The heat exchange system reduces the temperature of the concentrate
to at or about the temperature of the water surrounding the vessel
101. Since the concentrate normally has an elevated temperature as
compared to the temperature of the intake water, installing a heat
exchanger system operationally between the reverse osmosis system
204 and concentrate discharge system 207 provides the advantage of
reducing or eliminating any impact on the surrounding ecosystem
that could result from the discharge of concentrate at an elevated
temperature. In another embodiment, a heat exchange system is in
communication with other systems on the vessel 101.
[0137] Referring now to FIG. 8, in another embodiment, the water
purification system 200 comprises, a water intake system 201
comprising a water intake 202 and a water intake pump 203, a
storage tank 830, a pretreatment system 840, a reverse osmosis
system 204 comprising a high pressure pump 205 and a reverse
osmosis membrane 206, a concentrate discharge system 207, a
permeate transfer system 208 comprising a permeate transfer pump
209, an energy recovery system 810, and a permeate storage tank
220. The energy recovery system 810 is operable to recover or
convert into electricity the energy associated with the pressure of
the concentrate.
[0138] The storage tank 830 is in communication with the water
intake pump 203 and the pretreatment system 840. The pretreatment
system 840 is in communication with the storage tank 830 and the
high pressure pump 205. The energy recovery device 810 is in
communication with the high pressure side of the reverse osmosis
membrane 206, the high pressure pump 205, and the concentrate
discharge system 207.
[0139] In an embodiment, the pretreatment system 840 comprises at
least one of a debris prefilter system, a reservoir, and a surge
tank. A debris filter system is typically used to insure stable,
long-term reverse osmosis system performance and membrane life. The
debris prefilter system may include clarification, filtration,
ultrafiltration, pH adjustment, removal of free chlorine,
antiscalant addition, and 5 micron cartridge filtration.
[0140] In one embodiment, the pretreatment system 840 comprises a
plurality of pretreatment systems (not shown). In warm, clean
waters, one pretreatment system 840 is generally sufficient.
However, colder raw water temperatures (as well as more polluted
waters) may require several stages of pretreatment. While the
vessel 101 can be custom-built for a predetermined locale, and thus
with a single pretreatment system 840, providing the vessel 101
with a plurality of pretreatment systems can permit the vessel 101
to operate in a wide variety of environments across the globe. Such
an embodiment for the vessel 101 may enhance the flexibility of
governmental or United Nations crisis or disaster-response planning
in which disaster locations and environmental conditions cannot be
readily anticipated or adequately planned for.
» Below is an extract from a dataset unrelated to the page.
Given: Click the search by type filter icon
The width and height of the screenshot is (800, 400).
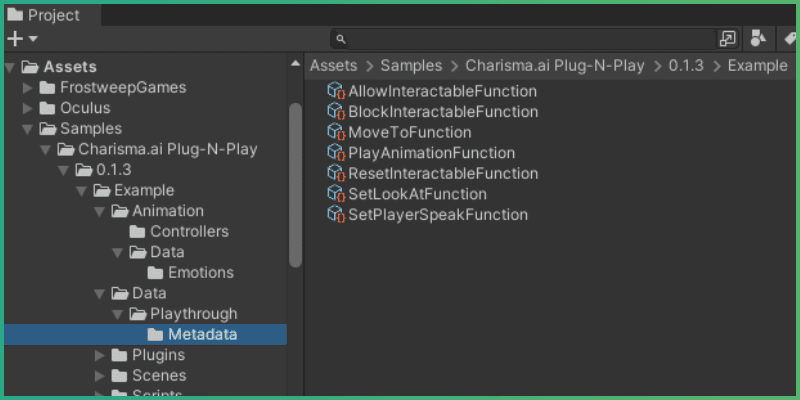Looking at the screenshot, I should click(x=758, y=39).
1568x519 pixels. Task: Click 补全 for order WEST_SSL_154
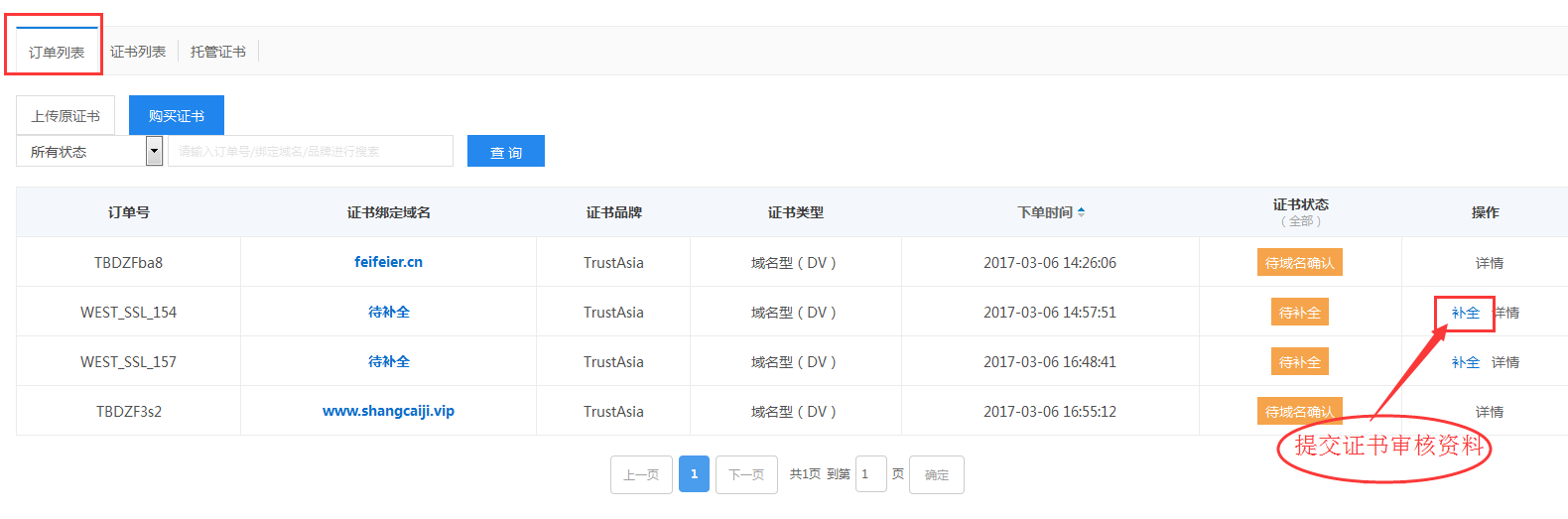(1465, 313)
[0141] The energy recovery system 810 is operable to recover or
convert the energy associated with the pressure of the concentrate.
Examples of a energy recovery system 810 include devices such as a
turbine. The energy recovered can be used to remove a stage of the
high pressure pump 205, to assist in interstage boosting in a two
stage water purification system, or to generate electricity.
[0142] In another embodiment, the vessel 101 further comprises one
or more noise and/or vibration reduction devices in communication
with any moving mechanical device aboard the vessel 101 and the
hull of the vessel 101. Such mechanical devices include, but are
not limited to, a power source, a high pressure pump, a transfer
pump, and a water intake pump. The noise reduction devices may
comprise any isolation, suspension, or shock absorbers known to one
skilled in the art. The noise reduction devices also include any
noise abatement technique known to one skilled in the art. Noise
reduction devices may include a hull comprising composite material
or machines with precision manufacturing such that the rattle
associated with a mechanical device is reduced when operating.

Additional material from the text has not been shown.